Why use @Scripts.Render("~/bundles/jquery")

Tom Squires picture Tom Squires · Aug 30, 2012 · Viewed 173.8k times · Source

How does

@Scripts.Render("~/bundles/jquery")

differ from just referencing the script from html like this

<script src="~/bundles/jquery.js" type="text/javascript"></script>

Are there any performance gains?

Answer

yan.kun picture yan.kun · Aug 30, 2012

Bundling is all about compressing several JavaScript or stylesheets files without any formatting (also referred as minified) into a single file for saving bandwith and number of requests to load a page.

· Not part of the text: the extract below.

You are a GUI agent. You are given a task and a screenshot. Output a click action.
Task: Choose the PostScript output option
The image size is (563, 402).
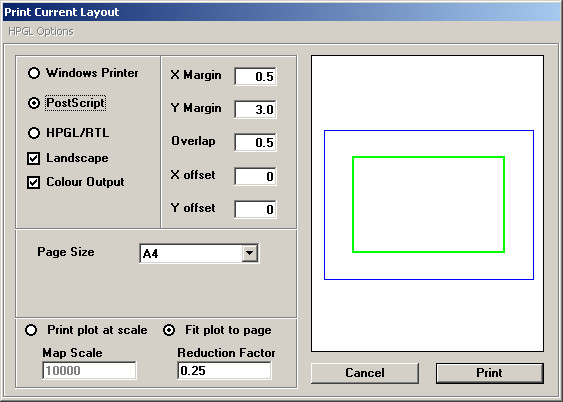(x=34, y=103)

As example you could create your own bundle:

bundles.Add(New ScriptBundle("~/bundles/mybundle").Include(
            "~/Resources/Core/Javascripts/jquery-1.7.1.min.js",
            "~/Resources/Core/Javascripts/jquery-ui-1.8.16.min.js",
            "~/Resources/Core/Javascripts/jquery.validate.min.js",
            "~/Resources/Core/Javascripts/jquery.validate.unobtrusive.min.js",
            "~/Resources/Core/Javascripts/jquery.unobtrusive-ajax.min.js",
            "~/Resources/Core/Javascripts/jquery-ui-timepicker-addon.js"))

And render it like this:

@Scripts.Render("~/bundles/mybundle")

One more advantage of @Scripts.Render("~/bundles/mybundle") over the native <script src="~/bundles/mybundle" /> is that @Scripts.Render() will respect the web.config debug setting:

  <system.web>
    <compilation debug="true|false" />

If debug="true" then it will instead render individual script tags for each source script, without any minification.

For stylesheets you will have to use a StyleBundle and @Styles.Render().

Instead of loading each script or style with a single request (with script or link tags), all files are compressed into a single JavaScript or stylesheet file and loaded together.